* BEGIN Stored data *

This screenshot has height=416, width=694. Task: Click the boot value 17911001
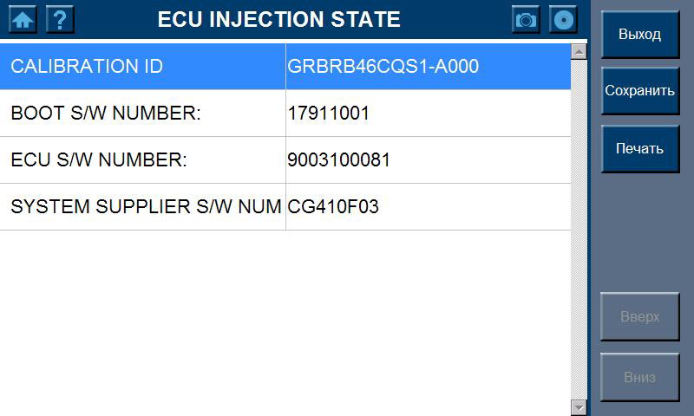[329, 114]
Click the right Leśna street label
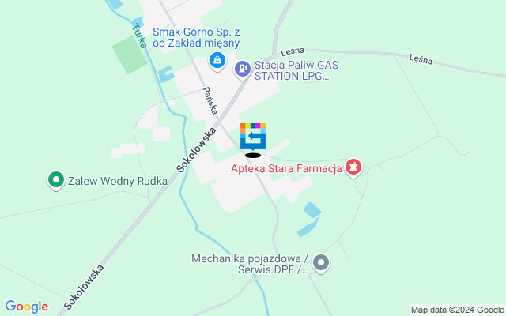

* END Stored data *
* BEGIN Stored data *

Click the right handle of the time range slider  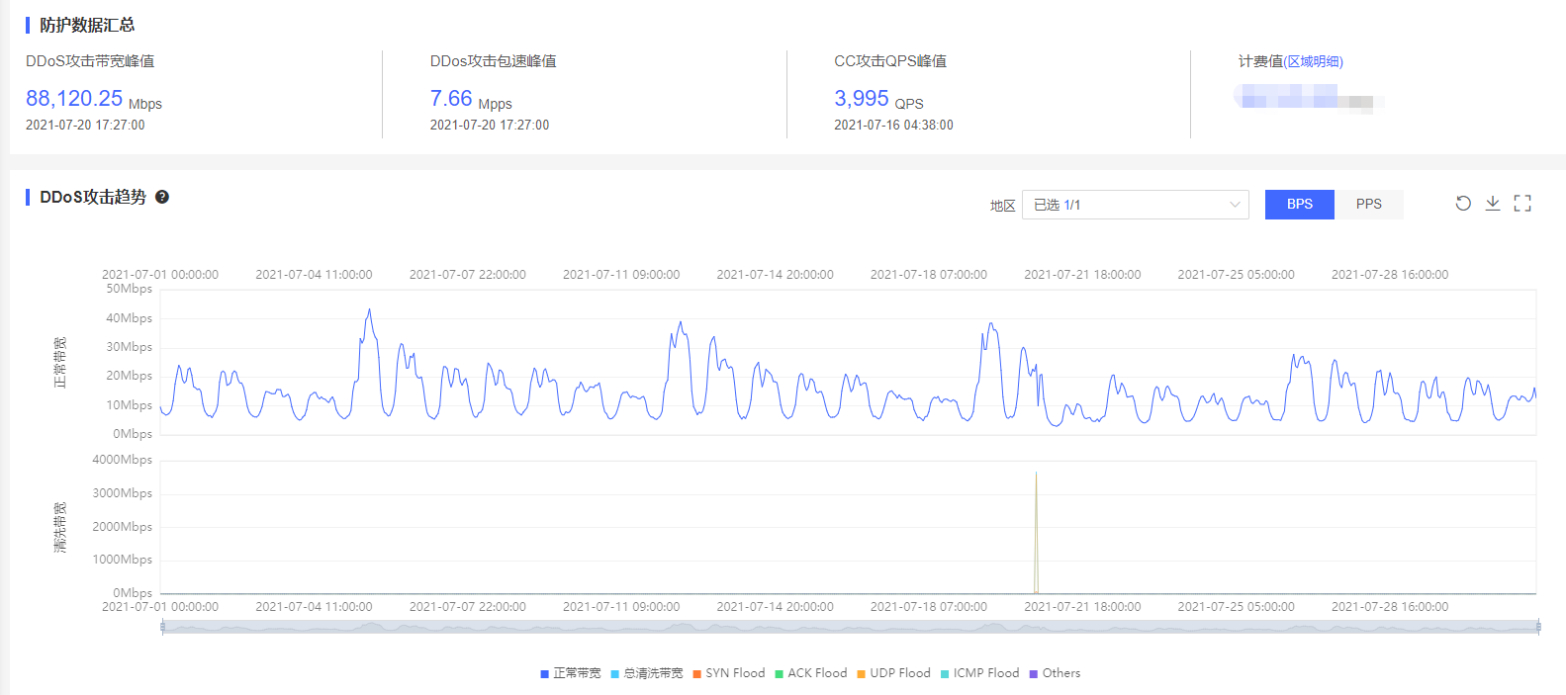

* END Stored data *
* BEGIN Stored data *

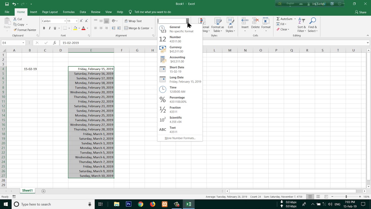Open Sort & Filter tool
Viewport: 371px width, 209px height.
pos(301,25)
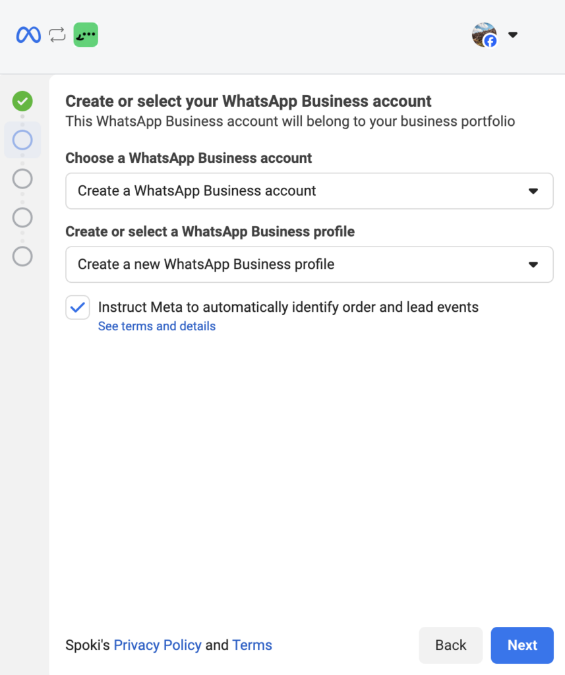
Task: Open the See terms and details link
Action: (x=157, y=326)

* END Stored data *

- **Set task**
Format the listing as a numbered list, beginning at the line that contains "Open Sort & Filter tool" and stopping after the line that contains "Action: (x=157, y=326)". Skip blank lines and leave the pictures out.

- **Answer to the exercise**
1. Open Sort & Filter tool
2. Viewport: 371px width, 209px height.
3. pos(301,25)
4. Task: Open the See terms and details link
5. Action: (x=157, y=326)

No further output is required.